An unreal air pervaded the city. The inhabitants, contrasting sharply in appearance with their newly arrived conquerors, displayed no apparent alarm. There was much laughing and joking as the sweating Titans set up their emplacements. If Sobrie hadn’t already sampled the mental sophistication of these people, he would have thought them to be simple children who didn’t know what was happening.
At last they entered what Sobrie took to be a nursery. Cribs lined the walls of a sunny room, nearly every crib bearing a baby. All, Sobrie guessed, were newborn.
He couldn’t imagine why Su-Mueng should have brought him to a maternity ward. A young woman came forward, inclining her head while Su-Mueng spoke to her rapidly in a low voice. She frowned, looked doubtful and incredulous by turns, and then the two of them went off somewhere together.
Sobrie was beginning to feel uneasy by the time Su-Mueng returned. “They’ve agreed to it,” the young man said. “It’s kind of hard to get these people to admit there’s an emergency afoot. I thought I was going to have to use force.”
“They’ve agreed to what?” Sobrie asked, following the other. They passed along a corridor, smelling pleasantly of perfumes, and came to a chamber that evidently served some function not clear to Sobrie. There were cradles, set on rails that vanished into the wall. A barely perceptible hum filled the air.
“We’re going down into the Production Retort,” Su-Mueng informed him. Men entered the chamber, removed the cradles and replaced them with a platform on which were mounted a number of padded chairs.
One of them grinned cheerfully at Su-Mueng. “A long time since this was last used,” he said.
At his direction Sobrie seated himself in one of the chairs beside Su-Mueng. The wall facing them rolled away, revealing a tunnel that dwindled into the distance.
Su-Mueng’s expression was matter-of-fact.

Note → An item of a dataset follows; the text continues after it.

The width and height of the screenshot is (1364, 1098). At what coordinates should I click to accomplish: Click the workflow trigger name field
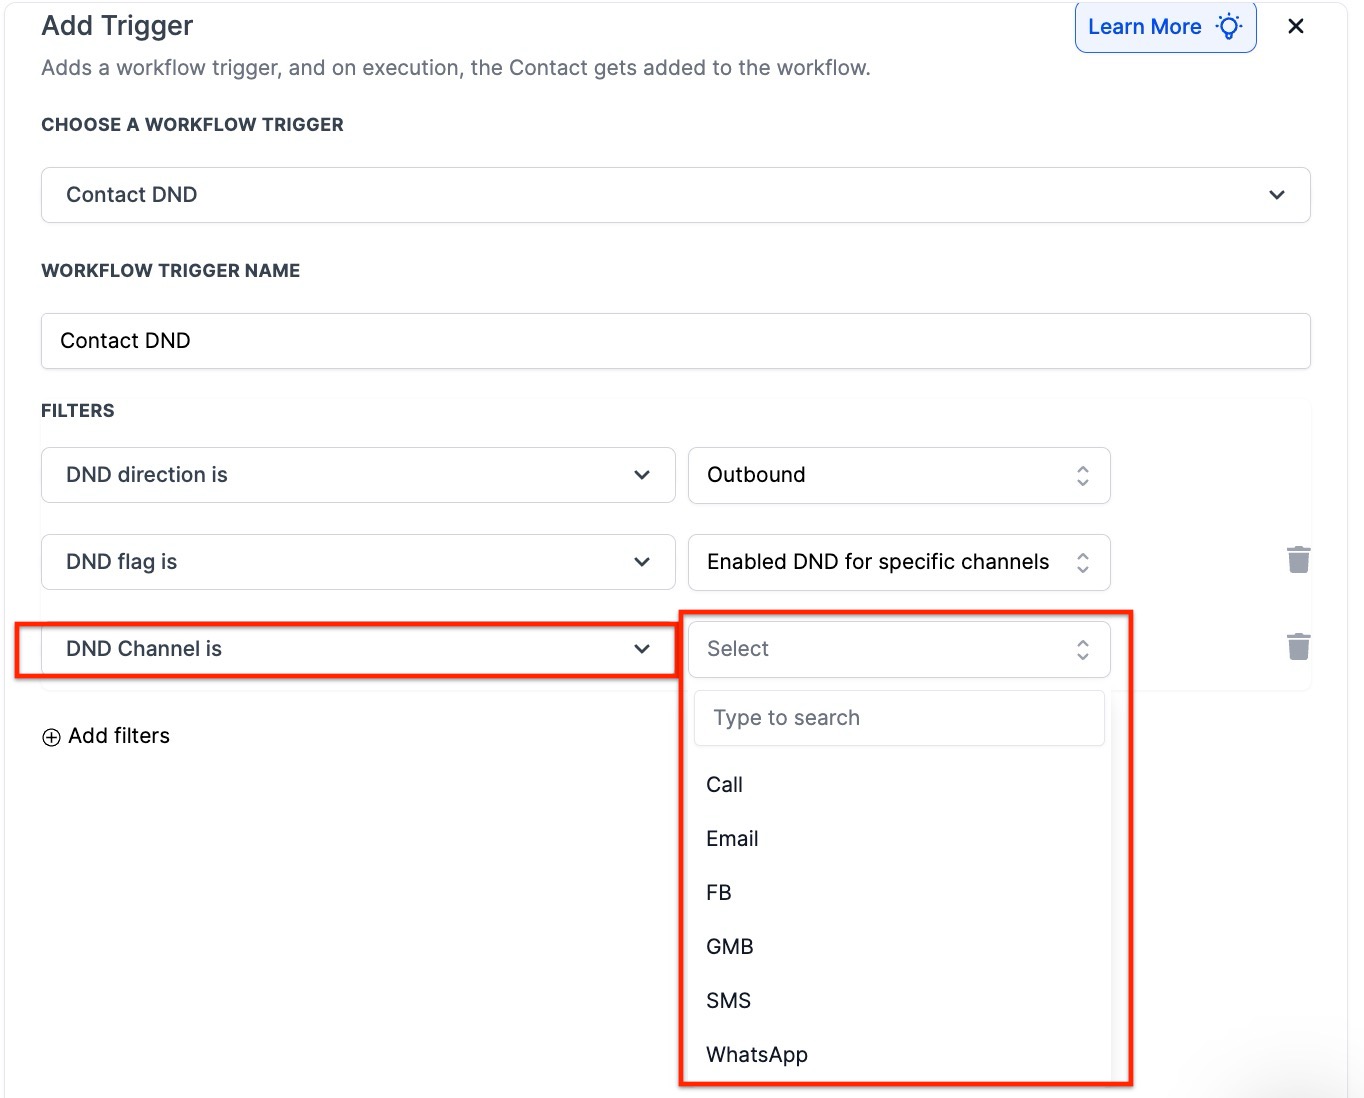coord(675,341)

The platform moved into the tunnel, which was unlit and soon pitch-black. They travelled smoothly, without noticeable acceleration – without, indeed, any noticeable breeze – but Sobrie became aware of an unusual feeling, as if he were being lifted and compressed at the same time, and the faint hum intensified. After perhaps two minutes a light showed ahead, brightening until they emerged into a chamber much like the one they’d left.
Su-Mueng leaped up from his chair, shouting excitedly at the receptionists, young women who seemed astonished at their arrival. Sobrie followed him as he dashed into an adjoining chamber. From nearby he heard the crying of very young babies.
There were no babies, however, in the room in which Sobrie found himself. There was a bank of instruments and controls arranged in a workmanlike way around a bucket seat and desk. In that seat was a controller – but dressed in a simple blue garb rather than the sumptuous finery Sobrie had come to expect in the Leisure Retort.
Energetically Su-Mueng pushed the controller aside and applied himself with great concentration to the controls. The displaced controller gawped from the floor, too staggered to rise.
The ever-present hum that lay just within the bounds of audibility died into silence. With satisfaction Su-Mueng drew his automatic and fired several times into the main switch, sealing the settings temporarily at least.
The two retorts were now totally separated in time: no time-gradient connected them. If the Titans were to come along the tunnel Sobrie and Su-Mueng had just travelled, or to enter by any other route, they would only arrive into its unpeopled future.
Su-Mueng turned to the controller he’d just treated so barbarically. “Come with me,” he said. “It’s imperative that I speak with the retort managers!”
“We’ve captured the ruling clique, sir.”
“All right, let me see them.”
Brourne stared at the impassive, droopy-moustached, silky-bearded, satined and silked old men who came up on the screen. “How do you know this is the ruling clique?” he demanded.
The youthful, enthusiastic Captain came back into view. “They admit it, sir. We’ve found a kind of computer that knows a few Earth phrases.”
“Oh? How many?”
“Not enough for a useful interrogation, I’m afraid.”
“I see. Well, lock them up until later.”
“Yes, sir.” The Captain snapped off a salute and went off the line.
Brourne turned away, gingerly massaging his injured arm, which lay in a sling. What was the point of capturing anybody when he couldn’t talk to them? He cursed again for having let Hueh Su-Mueng get away. At the time he’d thought nothing of it, hadn’t even ordered any pursuit or search. Why bother? The Chink’s first move had doubtless been to divest himself of his uniform, whereupon he might as well have been invisible. It was practically impossible to tell these Chinks apart.